According to canon law, an accused bishop must be summoned three times; the Emperor satisfied himself with two citations. Therefore, on 4 December, the Synod met for the final time. In the absence of John XII (who was apparently hunting in the Catanian hills), the emperor recited the arraignment that the pope was a criminal and a traitor. He then turned to the Synod and announced, “Now let the holy Synod pronounce what it decides upon the matter.” The Synod responded by declaring “We therefore beg your Imperial Highness to drive away from the Holy Roman Church this monster, unredeemed from his vices by any virtue, and to allow another to be put in his place, who may merit by the example of a good conversation to preside over us.” Otto then proposed Leo the Protonotary as a possible successor to John XII, and, no other candidate being put forward, the Synod voted and elected him. The Synod was then closed by the Emperor.

==Canonical status of the synod==

The acts of the Synod were condemned at a new synod held the following year, since, after Emperor Otto had left Rome to return to Frankfurt with his army, Pope John XII, with his remaining supporters, returned to Rome, overthrew Pope Leo VIII, excommunicated all involved in the Synod, ordering many of them to be mutilated, and Pope John XII held his own synod to declare the acts of the Synod invalid. However, if the Synod of 963 is accepted as valid, John was no longer the true and valid pope, his acts and new synod were therefore themselves invalid. Shortly thereafter Pope John XII died on 14 May 964, at the age of 27, seemingly in the manner described by Liutprand of Cremona.

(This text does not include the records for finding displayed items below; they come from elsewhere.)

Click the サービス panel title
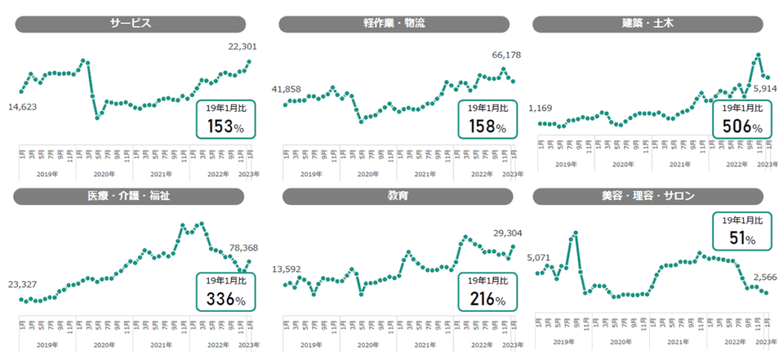pyautogui.click(x=130, y=24)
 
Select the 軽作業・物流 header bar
pyautogui.click(x=394, y=24)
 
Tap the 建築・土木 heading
pyautogui.click(x=648, y=24)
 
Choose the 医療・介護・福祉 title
pyautogui.click(x=128, y=196)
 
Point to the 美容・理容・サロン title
pyautogui.click(x=648, y=196)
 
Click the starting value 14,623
pyautogui.click(x=23, y=106)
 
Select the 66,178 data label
pyautogui.click(x=508, y=55)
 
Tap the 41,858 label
pyautogui.click(x=287, y=89)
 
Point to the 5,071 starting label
pyautogui.click(x=540, y=257)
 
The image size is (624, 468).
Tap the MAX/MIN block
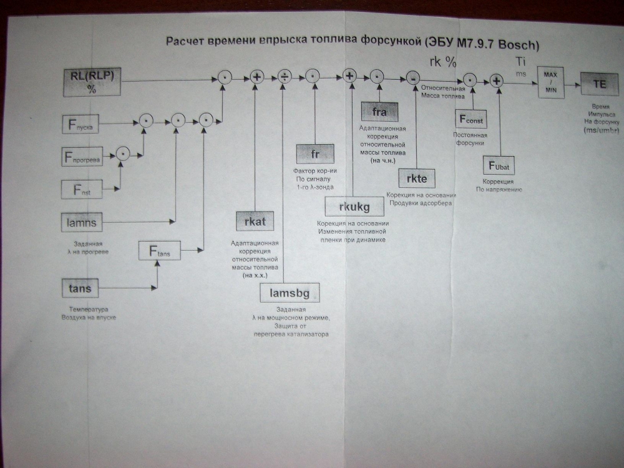550,82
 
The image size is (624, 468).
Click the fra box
379,112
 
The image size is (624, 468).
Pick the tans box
80,288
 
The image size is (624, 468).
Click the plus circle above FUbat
497,80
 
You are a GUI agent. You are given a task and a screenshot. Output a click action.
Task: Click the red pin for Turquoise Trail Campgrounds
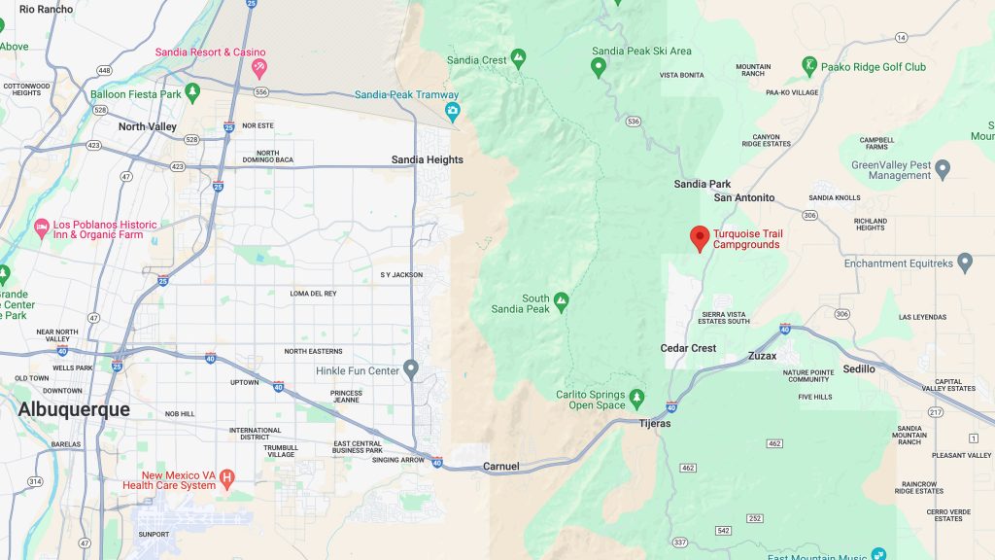(x=699, y=237)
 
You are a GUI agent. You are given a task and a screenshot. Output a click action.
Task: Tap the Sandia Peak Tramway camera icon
(x=453, y=111)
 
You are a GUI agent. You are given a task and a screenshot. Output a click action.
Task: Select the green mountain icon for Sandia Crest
(x=518, y=58)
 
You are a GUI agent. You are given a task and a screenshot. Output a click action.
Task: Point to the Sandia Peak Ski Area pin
(x=599, y=67)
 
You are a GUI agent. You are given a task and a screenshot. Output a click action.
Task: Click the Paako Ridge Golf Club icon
(x=808, y=65)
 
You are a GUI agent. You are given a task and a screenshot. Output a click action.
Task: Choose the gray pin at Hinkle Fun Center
(x=411, y=368)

Some continue to argue that some of the acts of the Synod were invalid.

==Composition of the synod==
Present along with the Holy Roman Emperor were the following prelates:
===Italy===
- The Deacon Rodalph, representing the Patriarch of Aquileia, the highest ecclesiastical authority in the west after the pope.
- Walpert, Archbishop of Milan
- Peter IV, Archbishop of Ravenna
- Hubertus, Bishop of Parma
- Liutprand, Bishop of Cremona
- Sico, Bishop of Ostia
- Teophylactus, Bishop of Praeneste
- Benedictus, Bishop of Silva Portus
- Giovanni, Bishop of Sabina
- Leo I, Bishop of Velletri-Segni
- The Bishop of Albano
- The bishop of Silva Candida
- The Bishop of Gabium
- The Bishop of Forum Claudii
- The Bishop of Bleda
- The Bishop of Nepi
- The Bishop of Caere
- The Bishop of Tibur
- The Bishop of Alatri
- The Bishop of Anagni
- The Bishop of Treviso
- The Bishop of Ferentino
- The Bishop of Norma
- The Bishop of Veroli
- The Bishop of Sutri
- The Bishop of Narni
- The Bishop of Gallese
- The Bishop of Falerii
- The Bishop of Orta
- The Bishop of Terracina

===Germany and West Francia===
- Adaldag, Archbishop of Hamburg-Bremen
- Landward, Bishop of Minden
- Otgar, Bishop of Speyer

===Cardinal-priests===
There were 13 cardinal priests who attended the synod, one of whom was the future Pope Benedict V. An unknown number had fled with Pope John XII. Their Titular churches were:
- Santa Balbina
- Basilica di Sant'Anastasia al Palatino
- San Lorenzo in Damaso
- San Crisogono
- Santa Susanna
- Saint Equitius
- Saint Pammachius
- Saint Calixtus
- Santa Cecilia in Trastevere
- San Lorenzo in Lucina
- San Sisto Vecchio
- Santi Quattro Coronati
- Santa Sabina

===Other participants===
Present were all of the officers of the papal court, as well as deacons, Regionarii, notaries and the Primicerius of the Schola cantorum. Also present were a gathering of Roman nobles, who were aligned to the imperial party. These included:
- Stephen, son of John the Superista
- Demetrius, son of Meliosus
- Crescentius of the Marble Horse
- Giovanni de Mizina
- Stephano de Imiza
- Theodorus de Rufina
- Giovanni de Primicerio
- Leo de Cazunuli
- Pietro de Cannapara
- Benedict and his son Bulgamin

The Roman plebeians were represented by the heads of the Roman militia, led by Peter Imperiola. The emperor himself was also accompanied by a number of dukes and counts of Germany and Italy.